§ **Task directions**: Rename "Gaming controller" as "game controller" in the items below and write the lines out again, leaving everything else as it is.

──────── Data to process

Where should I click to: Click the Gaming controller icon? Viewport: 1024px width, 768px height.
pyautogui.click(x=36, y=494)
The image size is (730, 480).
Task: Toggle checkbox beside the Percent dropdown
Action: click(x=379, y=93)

────────────────

§ **Solution**:
Where should I click to: Click the game controller icon? Viewport: 1024px width, 768px height.
pyautogui.click(x=36, y=494)
The image size is (730, 480).
Task: Toggle checkbox beside the Percent dropdown
Action: click(x=379, y=93)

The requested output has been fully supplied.